## [TREŚĆ WĄTKU]
★ ★ ★ ★
# 

## dzejes

Zastanawiamy się nad budową bliźniaka dla dwóch rodzin i próbujemy oszacować koszty takiej inwestycji.

Chciałbym zorientować się, czy i jeśli tak, to o ile różni się koszt budowy bliźniaka od domu jednorodzinnego. Zakładam np. 2x150 m2 a dom o powierzchni 300 m2.
Czy te kwoty są porównywalne?
Czy korzystając z kalkulatorów budowy i licząc koszty dla domu jednorodzinnego 300 m2 dostanę kwotę zbliżoną do tej potrzebnej na budowę bliźniaka 2x150 m2? Mowa tutaj o stanie deweloperskim oczywiście.

----------


## Elfir

tym, że wszystkie instalacje i przyłącza kosztują razy dwa

----------


## brylekpl

jezeli nie musisz (nie zmusza cie do tego wielkosc dzialki) to nie buduj bliznika. Zaoszczedzisz tyle co nic a moze tylko klopot powstac w zwiazku z przyszlym wspolzyciem sasiedzkim

----------


## Elfir

tańsza działka jest na pewno.

----------


## ŁUKASZ ŁADZIŃSKI

czy bliźniak, czy nie koszt realizacji inwestycji to szacunkowo około i co najmniej ( +/_ ) 3000zł/m2 powierzchni użytkowej lub więcej w zależności od materiałów wykończeniowych zewnętrznych / wewnętrznych, ale też rozwiązań projektowych samych obiektów. Na koszt obiektu wpływa również sama działka, począwszy od geotechniki ( posadowienia budynku i konstrukcji ), ... po np. dostęp do sieci uzbrojenia technicznego.

----------


## Darkat

bliźniak 2x150m2 czy dom 300m2 to raczej wyjdzie podobnie a nawet sądzę że taniej wyjdzie dom 300m2. Ale nie do końca rozumiem twoją sytuację i dlaczego takie porównanie.
Już rozumiem porównanie bliźniak 2x150m2 czy oddzielne domy po 150m2. Ja buduję z bratem dom jednorodzinny dwu lokalowy i sądzę że będzie o wiele taniej niż byśmy się budowali osobno. Ale u mnie fundamenty jedne. Ściana rozdzielająca nasze mieszkania ma być jedna. Wspólne PG, ogrzewanie, piec, WM, robocizna SSO jakbyśmy budowali jeden dom dla jednej rodziny a nie dwóch mieszkań, projekt jeden itd. Wszystko trzeba przez dwa podzielić. Może się zmieścimy w 200k na jedno mieszkanie  :wink:

----------


## Elfir

Dakart - nie boisz się, że brat będzie słyszał co się u was dzieje? Przecież dźwięki będą się rozchodzić przez konstrukcję. Dla mnie to niekomfortowe by sasiad słyszał kłótnie z małżonkiem.

----------


## Darkat

> Dakart - nie boisz się, że brat będzie słyszał co się u was dzieje? Przecież dźwięki będą się rozchodzić przez konstrukcję. Dla mnie to niekomfortowe by sasiad słyszał kłótnie z małżonkiem.
★ ★ ★ ★
## [ZADANIE]
Sprawdź, czy zdania (a), (b) i (c) zgadzają się z wątkiem o budowie bliźniaka, i przy każdym odpowiedz „tak” albo „nie”, cytując dosłownie słowa wątku, które o tym przesądzają.
(a) Elfir uważa, że działka pod bliźniak jest tańsza.
(b) Łukasz Ładziński szacuje koszt inwestycji na około 2000 zł za metr kwadratowy powierzchni użytkowej.
(c) Darkat buduje dom razem z siostrą.
Opieraj się tylko na tym, co jest w wątku.

## [DANE]
★ ★ ★ ★
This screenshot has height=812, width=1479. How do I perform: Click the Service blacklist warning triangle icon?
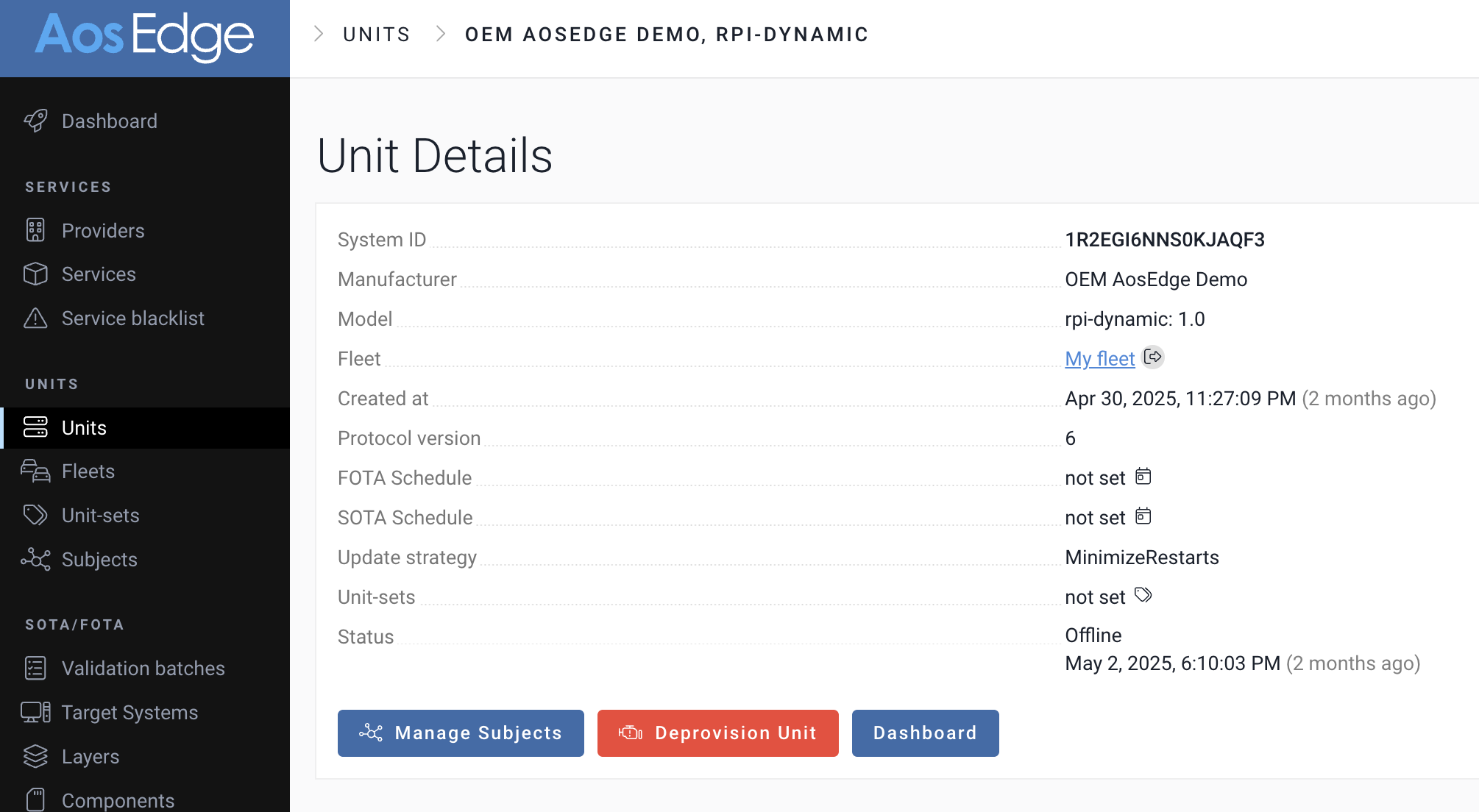click(35, 318)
★ ★ ★ ★
## [ODPOWIEDŹ]
(a) Tak: „tańsza działka jest na pewno.”
(b) Nie: „3000zł/m2 powierzchni użytkowej”
(c) Nie: „Ja buduję z bratem dom jednorodzinny dwu lokalowy”